*TASK REQUIREMENTS*
Copy out the listing beneath, missing nothing.

*INPUT MATERIAL*
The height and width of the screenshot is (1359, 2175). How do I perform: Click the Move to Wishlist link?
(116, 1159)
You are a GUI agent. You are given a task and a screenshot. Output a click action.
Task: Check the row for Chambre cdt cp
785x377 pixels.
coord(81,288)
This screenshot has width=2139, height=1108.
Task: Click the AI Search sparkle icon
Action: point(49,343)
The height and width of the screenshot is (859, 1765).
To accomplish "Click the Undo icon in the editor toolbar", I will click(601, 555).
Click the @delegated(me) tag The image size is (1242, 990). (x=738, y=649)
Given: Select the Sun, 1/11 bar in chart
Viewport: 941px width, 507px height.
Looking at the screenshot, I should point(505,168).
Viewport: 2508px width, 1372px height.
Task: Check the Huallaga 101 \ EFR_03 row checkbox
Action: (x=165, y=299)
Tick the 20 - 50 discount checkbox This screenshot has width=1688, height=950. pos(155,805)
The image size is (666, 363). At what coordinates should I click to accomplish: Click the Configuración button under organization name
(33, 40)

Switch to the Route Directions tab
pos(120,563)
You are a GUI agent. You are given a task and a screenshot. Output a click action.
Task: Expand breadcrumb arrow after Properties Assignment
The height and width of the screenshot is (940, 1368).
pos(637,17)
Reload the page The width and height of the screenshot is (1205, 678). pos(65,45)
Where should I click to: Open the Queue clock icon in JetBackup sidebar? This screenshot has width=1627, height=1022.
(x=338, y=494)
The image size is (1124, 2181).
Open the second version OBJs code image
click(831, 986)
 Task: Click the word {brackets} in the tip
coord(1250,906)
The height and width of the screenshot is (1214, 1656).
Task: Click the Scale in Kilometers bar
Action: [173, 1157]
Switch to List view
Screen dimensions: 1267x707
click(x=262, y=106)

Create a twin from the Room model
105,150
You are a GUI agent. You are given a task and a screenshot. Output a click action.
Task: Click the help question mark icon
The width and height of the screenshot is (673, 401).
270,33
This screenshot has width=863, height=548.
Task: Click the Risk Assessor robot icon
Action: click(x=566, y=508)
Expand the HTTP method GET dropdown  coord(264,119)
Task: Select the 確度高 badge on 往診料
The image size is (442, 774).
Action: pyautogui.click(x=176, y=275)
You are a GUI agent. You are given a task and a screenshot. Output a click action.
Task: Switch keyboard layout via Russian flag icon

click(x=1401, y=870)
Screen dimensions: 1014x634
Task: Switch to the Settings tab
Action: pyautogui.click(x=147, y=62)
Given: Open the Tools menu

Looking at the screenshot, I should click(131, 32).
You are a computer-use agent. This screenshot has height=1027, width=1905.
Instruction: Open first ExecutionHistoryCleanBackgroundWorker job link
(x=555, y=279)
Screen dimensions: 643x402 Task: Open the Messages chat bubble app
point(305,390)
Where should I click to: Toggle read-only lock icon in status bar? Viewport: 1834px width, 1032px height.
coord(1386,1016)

*SOLVED PROBLEM*
The height and width of the screenshot is (1359, 2175). How do I perform: Click the Move to Wishlist link?
(116, 1159)
You are a GUI agent. You are given a task and a screenshot. Output a click action.
Task: Check the row for Chambre cdt cp
785x377 pixels.
coord(81,288)
This screenshot has width=2139, height=1108.
Task: Click the AI Search sparkle icon
Action: point(49,343)
The height and width of the screenshot is (859, 1765).
To accomplish "Click the Undo icon in the editor toolbar", I will click(601, 555).
Click the @delegated(me) tag The image size is (1242, 990). (x=738, y=649)
Given: Select the Sun, 1/11 bar in chart
Viewport: 941px width, 507px height.
Looking at the screenshot, I should point(505,168).
Viewport: 2508px width, 1372px height.
Task: Check the Huallaga 101 \ EFR_03 row checkbox
Action: (x=165, y=299)
Tick the 20 - 50 discount checkbox This screenshot has width=1688, height=950. pos(155,805)
The image size is (666, 363). At what coordinates should I click to accomplish: Click the Configuración button under organization name
(33, 40)

Switch to the Route Directions tab
pos(120,563)
You are a GUI agent. You are given a task and a screenshot. Output a click action.
Task: Expand breadcrumb arrow after Properties Assignment
The height and width of the screenshot is (940, 1368).
pos(637,17)
Reload the page The width and height of the screenshot is (1205, 678). pos(65,45)
Where should I click to: Open the Queue clock icon in JetBackup sidebar? This screenshot has width=1627, height=1022.
(x=338, y=494)
The image size is (1124, 2181).
Open the second version OBJs code image
click(831, 986)
 Task: Click the word {brackets} in the tip
coord(1250,906)
The height and width of the screenshot is (1214, 1656).
Task: Click the Scale in Kilometers bar
Action: [173, 1157]
Switch to List view
Screen dimensions: 1267x707
click(x=262, y=106)

Create a twin from the Room model
105,150
You are a GUI agent. You are given a task and a screenshot. Output a click action.
Task: Click the help question mark icon
The width and height of the screenshot is (673, 401).
270,33
This screenshot has width=863, height=548.
Task: Click the Risk Assessor robot icon
Action: click(x=566, y=508)
Expand the HTTP method GET dropdown  coord(264,119)
Task: Select the 確度高 badge on 往診料
The image size is (442, 774).
Action: pyautogui.click(x=176, y=275)
You are a GUI agent. You are given a task and a screenshot. Output a click action.
Task: Switch keyboard layout via Russian flag icon

click(x=1401, y=870)
Screen dimensions: 1014x634
Task: Switch to the Settings tab
Action: pyautogui.click(x=147, y=62)
Given: Open the Tools menu

Looking at the screenshot, I should click(131, 32).
You are a computer-use agent. This screenshot has height=1027, width=1905.
Instruction: Open first ExecutionHistoryCleanBackgroundWorker job link
(x=555, y=279)
Screen dimensions: 643x402 Task: Open the Messages chat bubble app
point(305,390)
Where should I click to: Toggle read-only lock icon in status bar? Viewport: 1834px width, 1032px height.
coord(1386,1016)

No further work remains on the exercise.